Расчет оказался неправильным: я не сделала поправки на наше безумное время. На набережной, не доезжая до поворота на проспект Кирова, моя «восьмерка» застряла. Перед нами стояла вереница других троллейбусов. Пассажиры выходили, я тоже сошла и направилась вдоль бульвара к углу Кирова.
Со стороны площади Ленина несся громоподобный шум митинга. Кто-то высоким голосом кричал в микрофон, рев то и дело покрывал его слова. И чем выше и истеричнее становился голос оратора, тем яростнее взрывалась протяжным криком и воем толпа. Шум и ярость… Невольно вспомнился роман Фолкнера, читанный лет десять тому назад в журнале, – роман, поразивший своей сложностью, мрачностью, какой-то непримиримостью героев, – да, он назывался «Шум и ярость»… Вдоль бульвара я вышла к площади. Она, сплошь запруженная черной людской массой, была как огромная грудная клетка, извергавшая рев неутоленной ярости. Я видела каменную трибуну у южного фасада Дома правительства, на трибуне – плотную группу людей, кто-то в центре кричал в микрофоны. Над трибуной увидела портреты, на одном узнала насупленное бородатое лицо аятоллы Хомейни в чалме. Среди незнакомых флагов полоскалось на ветру зеленое знамя…
Как во сне, я шла вдоль фасада гостиницы «Азербайджан», идти становилось все труднее, народ прибывал и прибывал. Большие группы текли по улице Гаджибекова и вливались в человеческое море на площади, а там – я увидела, остановившись на краю толпы, – там подняли страшный крик женщины, да, женщины в темных платках, пожилые, но и молодые лица мелькали, а одна, с неистовыми черными глазами, что-то выкрикивала, выбросив вверх руку, показывая четыре растопыренных пальца, а пятый, большой, был прижат.
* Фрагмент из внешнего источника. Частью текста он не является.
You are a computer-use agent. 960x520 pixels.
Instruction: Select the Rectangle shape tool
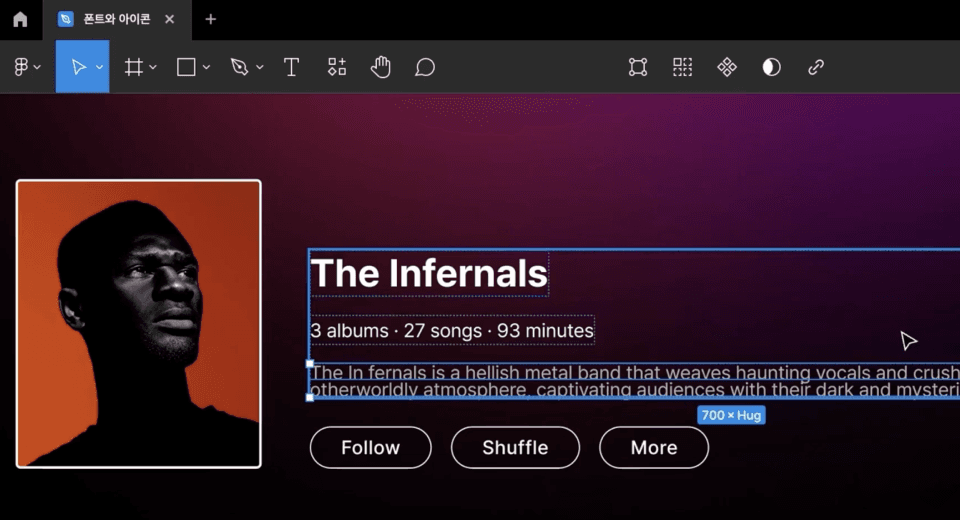[186, 67]
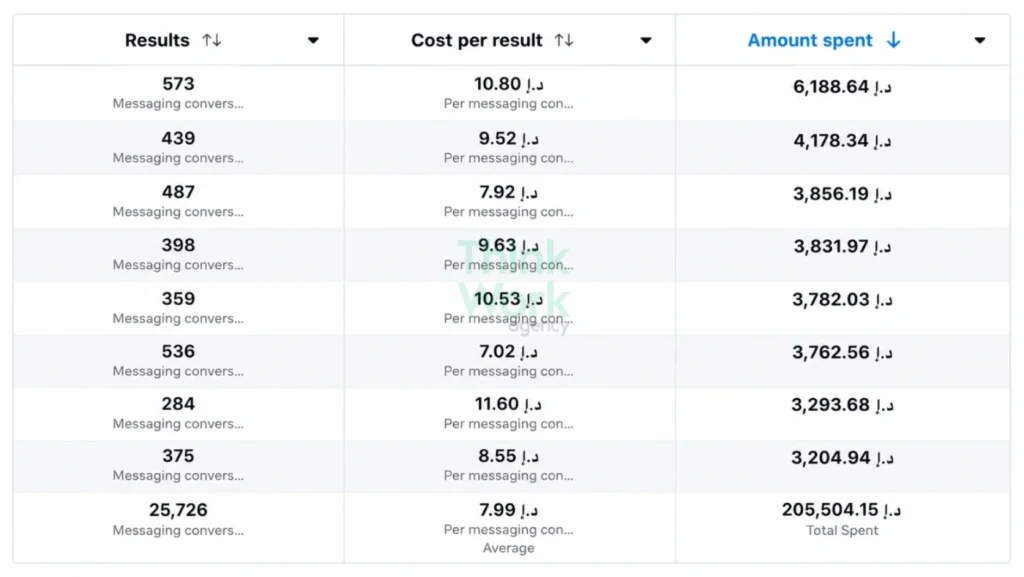1024x577 pixels.
Task: Select the 7.92 cost per result cell
Action: click(509, 201)
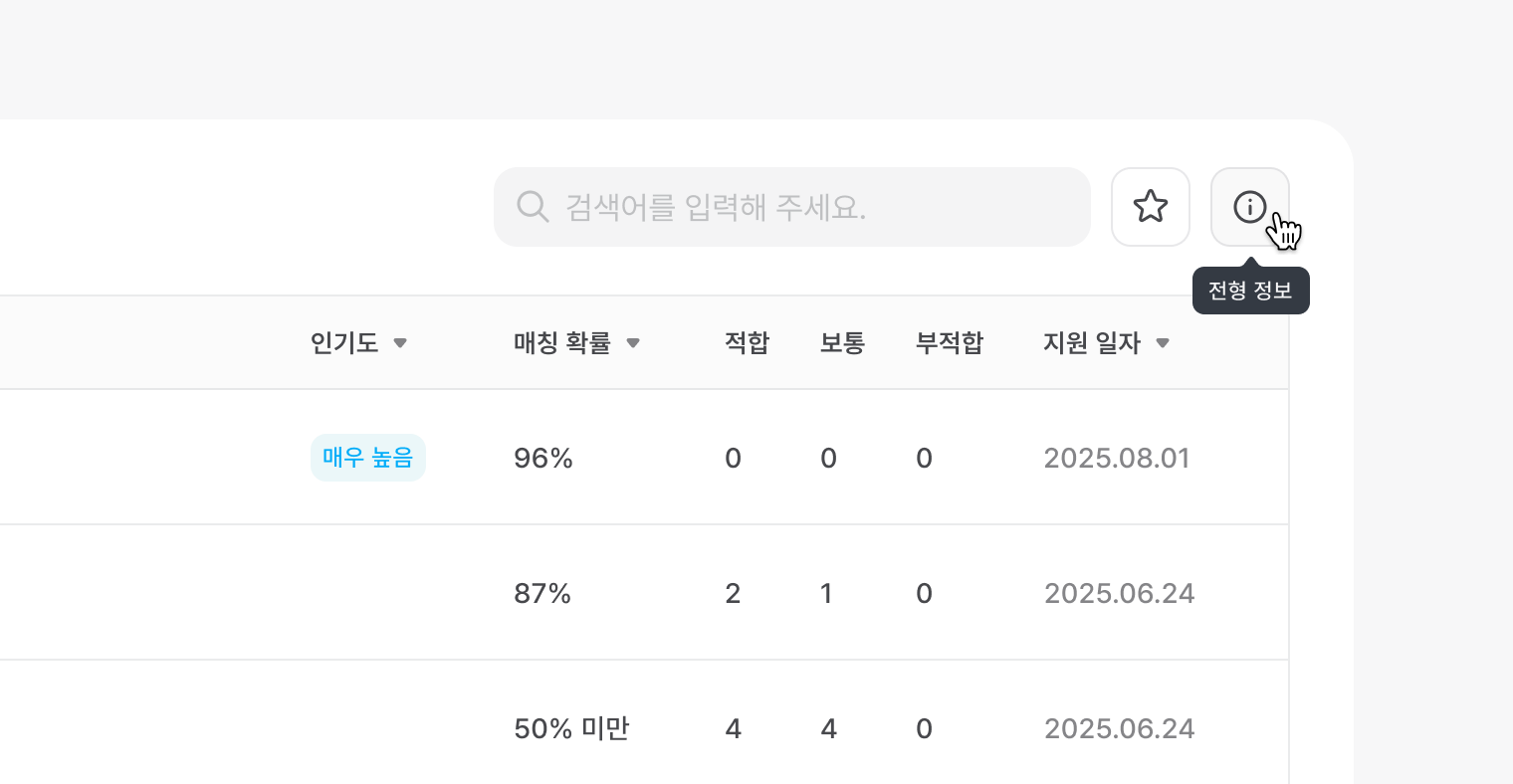Click the 인기도 column header
This screenshot has width=1513, height=784.
(x=344, y=343)
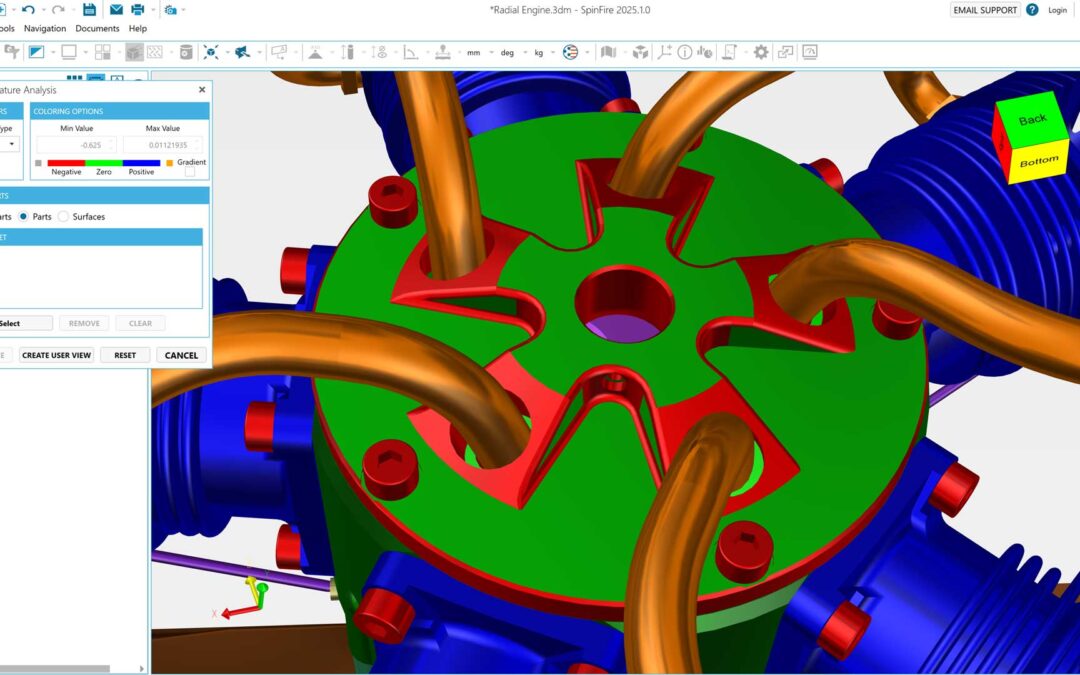Select the Surfaces radio button

coord(63,215)
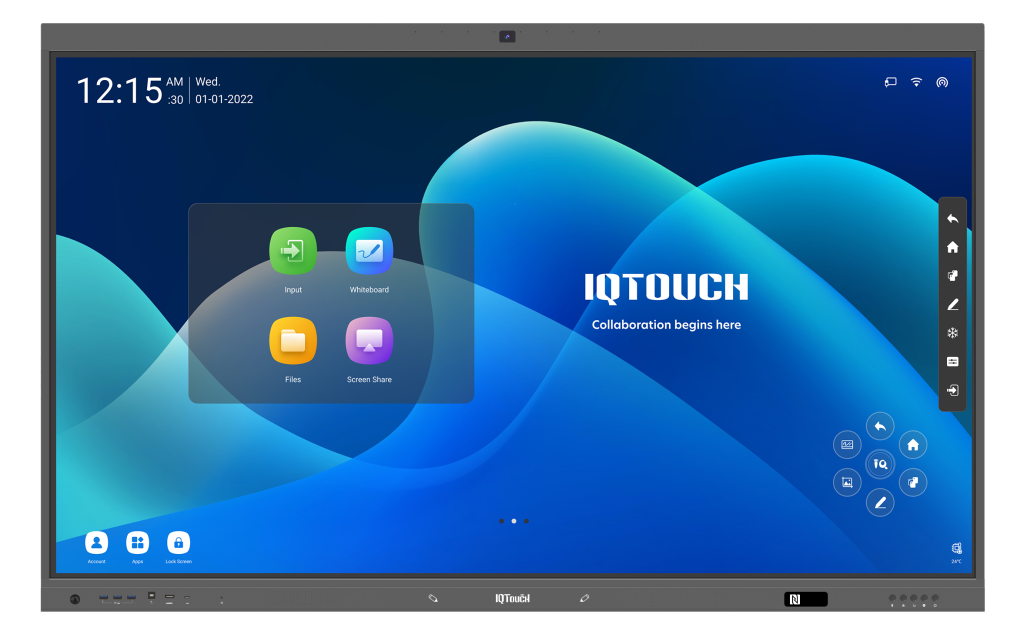Viewport: 1024px width, 634px height.
Task: Tap the center IQ floating menu button
Action: [x=880, y=464]
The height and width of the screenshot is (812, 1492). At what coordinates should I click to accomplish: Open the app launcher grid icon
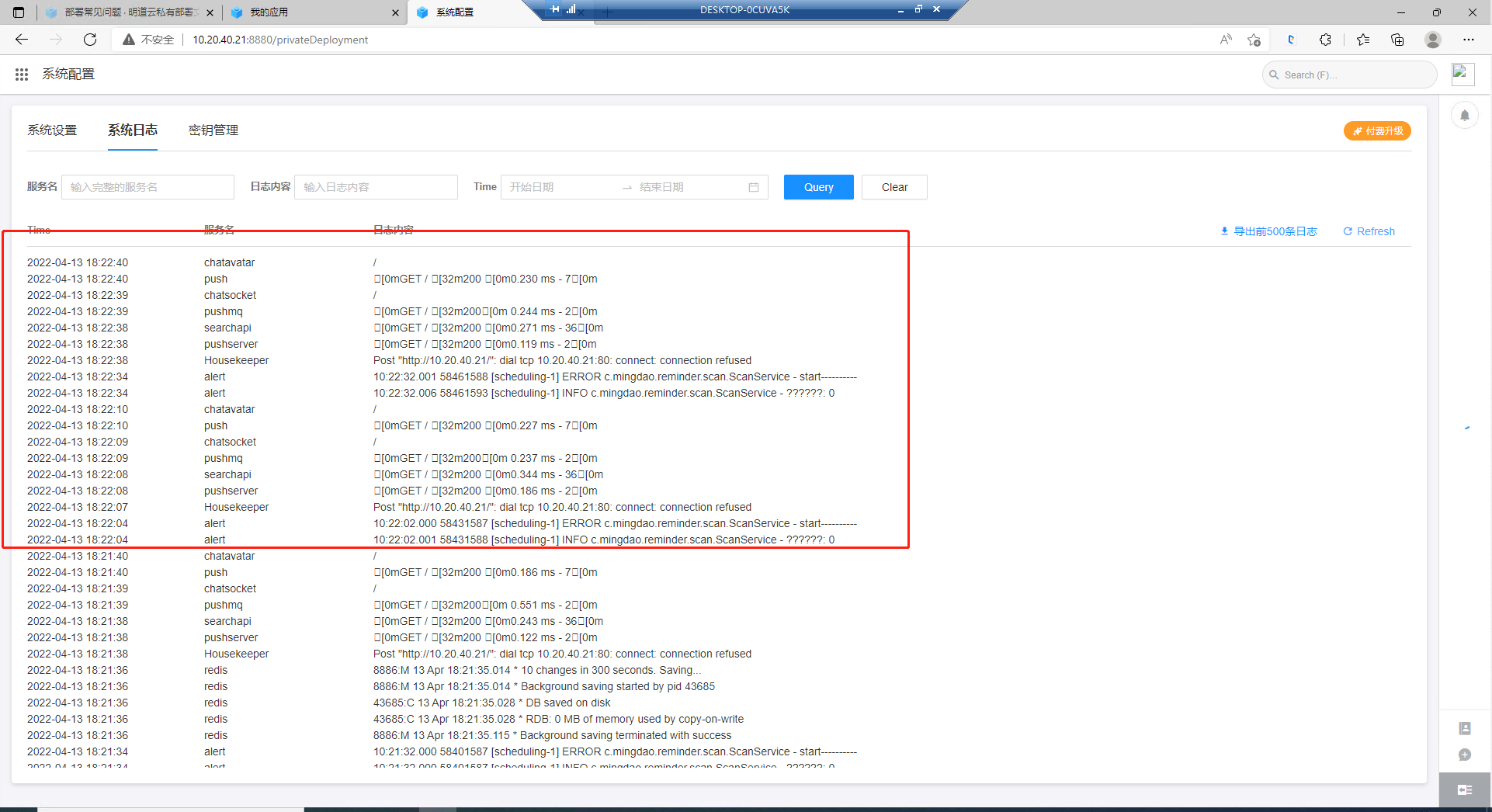click(x=22, y=74)
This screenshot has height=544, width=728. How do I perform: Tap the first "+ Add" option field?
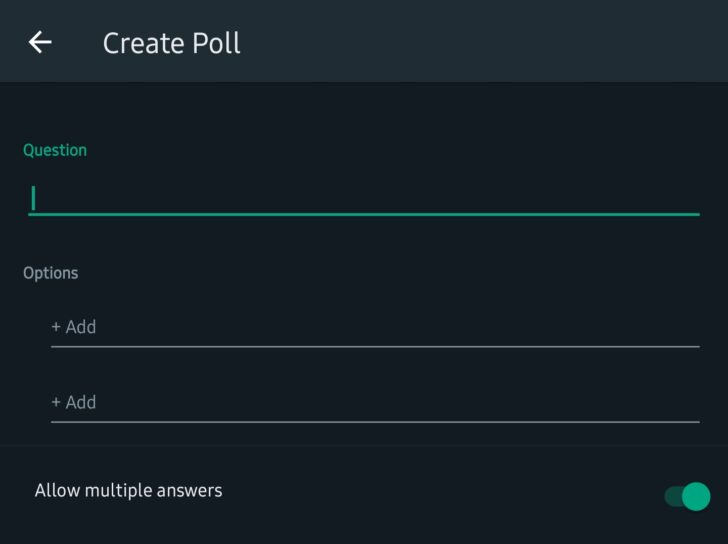[x=374, y=327]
– Что она кричит? – спросила я у стоявшего рядом дородного человека в хорошем пальто и шляпе.
Он смерил меня холодным взглядом и ответил как бы нехотя:
– У нее четыре сына. Кричит, что всех четверых отдаст.
– Как это – отдаст? – не поняла я, но человек в шляпе отвернулся.
Продираясь сквозь густевшую толпу, я пошла обратно, к набережной. Ветер хлестнул дождем, я раскрыла зонтик. Меня трясло от холода. Только ли от холода?..
Троллейбусы наконец тронулись. Я села и доехала до кинотеатра «Низами».